Can Sustainability in Philadelphia Be Equitable? The Evolution of the Sustainability Planning Agenda

Authors: Christina Rosan*, Individual Member
Topics: Urban and Regional Planning, Urban Geography
Keywords: sustainability, equity
Session Type: Paper
Day: 4/7/2019
Start / End Time: 3:55 PM / 5:35 PM
Room: Washington 2, Marriott, Exhibition Level
Presentation File: No File Uploaded

While planners often focus on place-making, the urban sustainability approaches that cities are adopting are increasingly viewed as contributing to larger, and troubling gentrification dynamics, often termed “green gentrification” (Anguelovski, 2016). Using a series of mini-cases of conflicts around urban sustainability planning in Philadelphia over the past decade, this paper highlights how the conversation about urban sustainability and the associated policies has evolved in the city. By examining the concept of urban sustainability and policies to promote it (for example, investment in public transit, smart growth, transit oriented development, increasing density, bike lanes, energy efficiency, climate resiliency, and urban greening), the paper argues that using place-based strategies to make cities more sustainable are not leading to “just sustainabilities” (Agyeman, 2017). What is missing in Philadelphia are policy tools and planning techniques that promote urban sustainability planning and simultaneously respect the very real concerns from low-income and communities of color that they are, what Melissa Checker describes as, being “wiped out by the ‘green wave’ ”(Checker, 2011).
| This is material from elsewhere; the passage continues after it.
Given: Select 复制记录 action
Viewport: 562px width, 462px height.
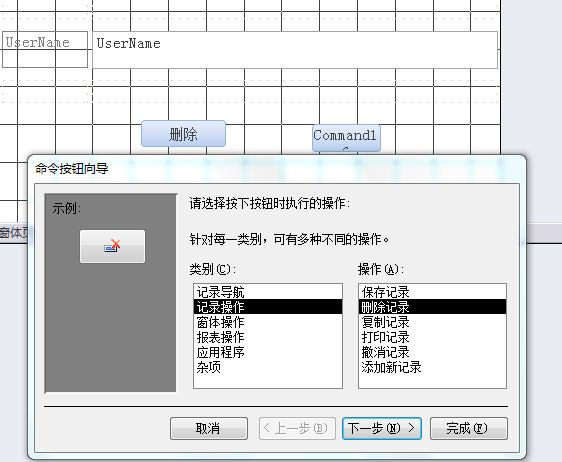Looking at the screenshot, I should [x=432, y=322].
Agyeman, J. (2017). Just Sustainabilities: Re-imagining E/quality, Living Within Limits. University of Washington.

Anguelovski, I. (2016). From toxic sites to parks as (green) LULUs? New challenges of inequity, privilege, gentrification, and exclusion for urban environmental justice. Journal of Planning Literature, 31(1), 23-36.

Checker, M. (2011). Wiped out by the “greenwave”: Environmental gentrification and the paradoxical politics of urban sustainability. City & Society, 23(2), 210-229.